I actually think I’m at a great age for learning new things, and that our 40s could be life’s best decade. We are still, hopefully, just halfway through our time. But the constant jostling to find our place in the world has settled at last, leaving us a little more comfortable in our skin. And after spending many years pretending I know more than I do, I now realize that embracing how much I have to learn is endlessly more rewarding.
And it is my children that I think will help me stick with my new hobby a little longer this time. Despite knowing, and frequently writing about, the importance of self-care, I still find there is a sense of guilt that accompanies the self-indulgence of spending time on something that is purely for my own pleasure. But I know I am setting a good example to my kids by embracing learning, and that’s given it added purpose. “As a dad of twins, you have two pairs of eyes looking at you, seeing if learning is the way to go,” says Rachel. “So you are modeling for them, as they are looking up to you to see if they should bother with learning at all. And even when they get to your age, you would have modeled to them that they are not too old to learn.”

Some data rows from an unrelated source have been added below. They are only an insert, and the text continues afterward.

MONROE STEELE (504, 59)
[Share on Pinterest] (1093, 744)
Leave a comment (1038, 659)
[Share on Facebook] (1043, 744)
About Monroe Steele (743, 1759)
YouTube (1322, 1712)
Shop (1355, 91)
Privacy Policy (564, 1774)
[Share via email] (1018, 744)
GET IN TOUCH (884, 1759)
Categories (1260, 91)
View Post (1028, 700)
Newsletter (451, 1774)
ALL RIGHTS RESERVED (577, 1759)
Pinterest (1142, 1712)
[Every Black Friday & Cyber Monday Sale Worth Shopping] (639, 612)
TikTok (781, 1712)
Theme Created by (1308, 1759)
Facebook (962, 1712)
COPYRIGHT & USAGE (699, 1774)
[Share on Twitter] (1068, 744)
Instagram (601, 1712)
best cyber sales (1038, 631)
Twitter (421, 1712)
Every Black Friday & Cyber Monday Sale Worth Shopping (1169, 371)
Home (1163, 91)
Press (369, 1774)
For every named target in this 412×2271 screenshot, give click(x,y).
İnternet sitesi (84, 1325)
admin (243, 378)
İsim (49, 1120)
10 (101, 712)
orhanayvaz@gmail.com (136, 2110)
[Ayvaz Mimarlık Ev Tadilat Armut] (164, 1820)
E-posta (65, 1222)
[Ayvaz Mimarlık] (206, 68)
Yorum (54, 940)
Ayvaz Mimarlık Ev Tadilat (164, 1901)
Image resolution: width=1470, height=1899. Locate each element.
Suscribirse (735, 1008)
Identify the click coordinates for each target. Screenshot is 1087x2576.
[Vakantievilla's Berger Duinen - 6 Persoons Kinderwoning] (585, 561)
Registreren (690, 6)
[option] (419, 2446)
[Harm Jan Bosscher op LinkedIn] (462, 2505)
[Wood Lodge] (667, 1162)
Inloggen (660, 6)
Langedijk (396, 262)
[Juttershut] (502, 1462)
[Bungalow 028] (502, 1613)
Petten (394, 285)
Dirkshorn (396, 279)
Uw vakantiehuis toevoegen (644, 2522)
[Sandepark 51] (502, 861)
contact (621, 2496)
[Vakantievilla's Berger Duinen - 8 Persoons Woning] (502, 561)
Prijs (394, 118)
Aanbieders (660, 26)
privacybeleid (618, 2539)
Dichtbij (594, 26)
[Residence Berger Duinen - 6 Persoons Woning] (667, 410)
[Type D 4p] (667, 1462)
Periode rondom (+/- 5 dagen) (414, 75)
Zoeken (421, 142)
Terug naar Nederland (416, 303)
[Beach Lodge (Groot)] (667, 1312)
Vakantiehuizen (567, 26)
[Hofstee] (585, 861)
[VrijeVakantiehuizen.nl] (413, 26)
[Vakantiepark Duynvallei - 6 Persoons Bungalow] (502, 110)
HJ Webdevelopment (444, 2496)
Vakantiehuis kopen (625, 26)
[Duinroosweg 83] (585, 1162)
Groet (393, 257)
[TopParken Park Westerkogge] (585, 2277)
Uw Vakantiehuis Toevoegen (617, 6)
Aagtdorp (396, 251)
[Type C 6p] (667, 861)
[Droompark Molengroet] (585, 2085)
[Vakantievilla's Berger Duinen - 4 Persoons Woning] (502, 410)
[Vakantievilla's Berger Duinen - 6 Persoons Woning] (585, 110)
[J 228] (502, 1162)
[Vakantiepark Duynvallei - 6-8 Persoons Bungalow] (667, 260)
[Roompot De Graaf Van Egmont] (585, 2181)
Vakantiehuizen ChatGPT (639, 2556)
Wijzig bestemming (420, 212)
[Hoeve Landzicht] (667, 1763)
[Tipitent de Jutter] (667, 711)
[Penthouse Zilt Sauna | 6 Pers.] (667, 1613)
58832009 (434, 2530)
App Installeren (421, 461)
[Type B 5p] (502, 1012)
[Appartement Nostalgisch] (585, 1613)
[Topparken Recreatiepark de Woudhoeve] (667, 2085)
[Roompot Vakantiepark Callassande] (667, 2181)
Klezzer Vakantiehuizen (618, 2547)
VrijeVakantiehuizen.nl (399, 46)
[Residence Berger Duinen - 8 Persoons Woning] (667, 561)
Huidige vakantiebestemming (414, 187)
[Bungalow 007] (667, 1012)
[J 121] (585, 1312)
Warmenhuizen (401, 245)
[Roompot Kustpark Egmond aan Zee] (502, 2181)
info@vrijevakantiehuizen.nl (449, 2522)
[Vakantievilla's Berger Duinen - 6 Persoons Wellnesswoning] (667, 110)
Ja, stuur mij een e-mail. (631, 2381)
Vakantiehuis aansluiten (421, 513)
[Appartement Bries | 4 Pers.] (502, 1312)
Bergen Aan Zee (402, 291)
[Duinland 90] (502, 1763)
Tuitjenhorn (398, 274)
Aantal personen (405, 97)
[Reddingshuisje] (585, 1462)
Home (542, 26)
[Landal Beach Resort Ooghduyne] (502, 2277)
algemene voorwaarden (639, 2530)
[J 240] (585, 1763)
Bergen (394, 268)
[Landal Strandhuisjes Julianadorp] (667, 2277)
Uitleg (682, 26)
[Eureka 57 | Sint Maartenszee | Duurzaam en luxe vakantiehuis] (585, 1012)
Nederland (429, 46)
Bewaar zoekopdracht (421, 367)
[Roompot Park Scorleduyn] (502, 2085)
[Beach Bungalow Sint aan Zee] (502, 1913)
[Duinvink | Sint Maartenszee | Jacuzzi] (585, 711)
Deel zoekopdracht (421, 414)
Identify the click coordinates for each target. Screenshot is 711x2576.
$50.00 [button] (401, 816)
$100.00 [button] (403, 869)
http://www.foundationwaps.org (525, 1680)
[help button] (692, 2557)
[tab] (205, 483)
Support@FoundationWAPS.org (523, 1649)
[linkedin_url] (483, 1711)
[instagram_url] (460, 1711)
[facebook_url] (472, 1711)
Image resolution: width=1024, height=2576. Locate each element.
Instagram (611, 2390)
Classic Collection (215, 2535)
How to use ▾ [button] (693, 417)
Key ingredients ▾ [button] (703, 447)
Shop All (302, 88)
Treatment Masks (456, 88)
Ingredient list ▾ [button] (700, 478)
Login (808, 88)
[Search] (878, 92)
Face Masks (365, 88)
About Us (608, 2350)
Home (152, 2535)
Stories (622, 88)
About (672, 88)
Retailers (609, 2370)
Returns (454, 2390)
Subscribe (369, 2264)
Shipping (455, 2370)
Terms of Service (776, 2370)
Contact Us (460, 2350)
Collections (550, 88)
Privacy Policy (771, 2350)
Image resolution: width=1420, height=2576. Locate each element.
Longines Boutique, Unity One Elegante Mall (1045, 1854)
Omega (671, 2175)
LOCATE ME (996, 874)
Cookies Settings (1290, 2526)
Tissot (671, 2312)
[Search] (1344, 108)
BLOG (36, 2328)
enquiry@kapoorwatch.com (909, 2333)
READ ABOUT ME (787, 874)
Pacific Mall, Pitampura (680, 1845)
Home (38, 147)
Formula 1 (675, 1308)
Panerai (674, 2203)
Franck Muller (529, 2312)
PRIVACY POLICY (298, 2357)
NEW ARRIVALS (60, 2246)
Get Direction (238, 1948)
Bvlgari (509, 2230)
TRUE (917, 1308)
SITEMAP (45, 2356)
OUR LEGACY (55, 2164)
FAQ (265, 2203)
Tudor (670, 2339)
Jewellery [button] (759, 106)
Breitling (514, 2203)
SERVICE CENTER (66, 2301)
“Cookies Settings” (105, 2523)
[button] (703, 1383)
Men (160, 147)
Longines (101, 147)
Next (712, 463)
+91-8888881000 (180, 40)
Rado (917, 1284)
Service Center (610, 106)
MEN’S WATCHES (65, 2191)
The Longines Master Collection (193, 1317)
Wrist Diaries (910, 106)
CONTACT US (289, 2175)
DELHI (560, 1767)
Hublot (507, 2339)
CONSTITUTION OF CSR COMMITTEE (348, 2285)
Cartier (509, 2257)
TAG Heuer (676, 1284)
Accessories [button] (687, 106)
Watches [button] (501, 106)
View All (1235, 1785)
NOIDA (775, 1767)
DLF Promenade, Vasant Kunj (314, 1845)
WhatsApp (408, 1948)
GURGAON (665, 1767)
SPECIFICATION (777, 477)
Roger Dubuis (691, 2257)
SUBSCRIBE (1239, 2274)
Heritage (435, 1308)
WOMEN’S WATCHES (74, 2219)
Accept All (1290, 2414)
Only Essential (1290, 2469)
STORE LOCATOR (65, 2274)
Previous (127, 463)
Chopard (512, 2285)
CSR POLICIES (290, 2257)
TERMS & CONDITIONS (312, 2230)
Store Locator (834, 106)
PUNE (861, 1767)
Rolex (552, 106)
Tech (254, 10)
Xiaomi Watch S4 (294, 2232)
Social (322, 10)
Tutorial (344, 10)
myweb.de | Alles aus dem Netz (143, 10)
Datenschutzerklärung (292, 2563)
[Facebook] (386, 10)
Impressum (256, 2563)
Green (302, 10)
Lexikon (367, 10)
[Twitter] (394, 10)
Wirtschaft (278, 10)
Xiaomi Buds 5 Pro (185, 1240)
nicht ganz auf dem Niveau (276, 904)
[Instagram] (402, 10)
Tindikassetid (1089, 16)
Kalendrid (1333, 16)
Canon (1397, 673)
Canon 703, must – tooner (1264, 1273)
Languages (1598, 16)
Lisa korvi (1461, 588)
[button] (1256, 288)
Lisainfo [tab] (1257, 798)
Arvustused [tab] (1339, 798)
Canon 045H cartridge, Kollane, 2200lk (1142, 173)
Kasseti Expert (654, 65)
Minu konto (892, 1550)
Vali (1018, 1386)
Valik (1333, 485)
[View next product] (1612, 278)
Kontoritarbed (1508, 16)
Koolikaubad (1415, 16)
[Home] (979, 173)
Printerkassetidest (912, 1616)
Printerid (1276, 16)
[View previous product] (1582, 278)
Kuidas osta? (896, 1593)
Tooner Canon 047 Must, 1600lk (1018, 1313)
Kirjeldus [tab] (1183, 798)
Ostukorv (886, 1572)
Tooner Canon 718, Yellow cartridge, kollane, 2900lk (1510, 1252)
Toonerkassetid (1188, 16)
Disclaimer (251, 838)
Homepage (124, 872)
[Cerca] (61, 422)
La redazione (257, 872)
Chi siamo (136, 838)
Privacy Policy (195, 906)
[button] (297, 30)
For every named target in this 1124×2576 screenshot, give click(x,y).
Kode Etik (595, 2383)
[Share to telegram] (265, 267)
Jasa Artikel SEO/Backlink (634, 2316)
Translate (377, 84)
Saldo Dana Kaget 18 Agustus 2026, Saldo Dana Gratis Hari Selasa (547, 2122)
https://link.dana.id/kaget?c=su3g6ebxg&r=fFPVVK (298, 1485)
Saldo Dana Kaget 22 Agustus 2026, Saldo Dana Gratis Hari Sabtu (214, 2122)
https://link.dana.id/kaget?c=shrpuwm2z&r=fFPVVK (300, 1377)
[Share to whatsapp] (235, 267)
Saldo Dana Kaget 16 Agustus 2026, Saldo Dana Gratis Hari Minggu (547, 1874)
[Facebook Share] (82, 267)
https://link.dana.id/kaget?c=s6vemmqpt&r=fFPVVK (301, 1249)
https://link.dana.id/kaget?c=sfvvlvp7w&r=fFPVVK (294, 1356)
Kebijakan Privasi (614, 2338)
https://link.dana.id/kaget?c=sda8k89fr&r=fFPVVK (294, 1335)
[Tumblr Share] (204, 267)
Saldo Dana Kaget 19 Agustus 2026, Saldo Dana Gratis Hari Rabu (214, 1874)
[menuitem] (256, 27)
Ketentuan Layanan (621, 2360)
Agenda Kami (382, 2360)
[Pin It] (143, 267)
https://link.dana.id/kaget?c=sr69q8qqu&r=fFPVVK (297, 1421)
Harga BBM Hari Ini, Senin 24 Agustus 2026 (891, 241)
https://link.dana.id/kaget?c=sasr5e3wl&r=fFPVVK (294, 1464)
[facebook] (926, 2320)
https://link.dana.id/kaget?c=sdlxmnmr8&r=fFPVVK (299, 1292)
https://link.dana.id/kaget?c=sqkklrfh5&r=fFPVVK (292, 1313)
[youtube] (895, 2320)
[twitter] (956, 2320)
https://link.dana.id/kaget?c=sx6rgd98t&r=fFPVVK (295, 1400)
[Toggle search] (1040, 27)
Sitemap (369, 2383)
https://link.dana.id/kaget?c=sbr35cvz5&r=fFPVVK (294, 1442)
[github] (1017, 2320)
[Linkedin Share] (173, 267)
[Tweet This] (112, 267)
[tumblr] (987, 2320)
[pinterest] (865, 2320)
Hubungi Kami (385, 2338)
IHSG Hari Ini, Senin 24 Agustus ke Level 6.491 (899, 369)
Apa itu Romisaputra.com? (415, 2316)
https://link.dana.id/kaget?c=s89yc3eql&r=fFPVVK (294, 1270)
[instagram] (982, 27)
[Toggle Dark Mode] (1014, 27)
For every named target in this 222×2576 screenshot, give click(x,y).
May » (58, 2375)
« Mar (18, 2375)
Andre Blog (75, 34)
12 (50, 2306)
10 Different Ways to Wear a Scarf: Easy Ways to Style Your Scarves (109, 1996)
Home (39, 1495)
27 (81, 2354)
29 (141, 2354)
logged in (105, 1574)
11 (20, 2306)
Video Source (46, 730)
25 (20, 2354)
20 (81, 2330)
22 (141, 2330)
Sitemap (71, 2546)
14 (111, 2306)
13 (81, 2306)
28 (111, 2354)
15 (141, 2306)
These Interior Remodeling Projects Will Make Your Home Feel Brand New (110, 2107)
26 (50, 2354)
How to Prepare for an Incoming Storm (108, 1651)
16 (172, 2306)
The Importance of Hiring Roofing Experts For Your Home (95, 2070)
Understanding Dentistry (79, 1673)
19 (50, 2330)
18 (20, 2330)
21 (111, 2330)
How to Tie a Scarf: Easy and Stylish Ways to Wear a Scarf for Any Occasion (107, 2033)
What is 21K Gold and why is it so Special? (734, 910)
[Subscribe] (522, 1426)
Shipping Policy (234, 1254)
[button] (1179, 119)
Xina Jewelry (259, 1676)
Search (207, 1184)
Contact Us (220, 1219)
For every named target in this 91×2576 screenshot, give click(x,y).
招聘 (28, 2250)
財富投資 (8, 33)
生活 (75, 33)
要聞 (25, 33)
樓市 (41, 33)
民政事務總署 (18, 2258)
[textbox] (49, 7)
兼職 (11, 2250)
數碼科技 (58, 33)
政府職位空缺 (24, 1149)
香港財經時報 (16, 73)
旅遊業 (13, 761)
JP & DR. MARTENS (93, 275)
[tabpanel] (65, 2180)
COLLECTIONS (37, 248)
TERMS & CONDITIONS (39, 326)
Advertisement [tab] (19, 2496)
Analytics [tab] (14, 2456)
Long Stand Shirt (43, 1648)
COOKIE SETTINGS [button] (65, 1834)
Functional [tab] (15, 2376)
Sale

Sure enough, a tiny toddlers’ guitar that I bought for my kids a few Christmasses ago has now had the dust blown off and both my twins, without any overt prompting, have shown an interest in learning alongside me. And playing a scrappy version of ‘Let It Be’ — minus one chord which I haven’t yet learnt — with my daughter singing, and my son playing some makeshift drums on the table, brought tears to my eyes. I hope this is the start of many years of playing music together — badly, of course.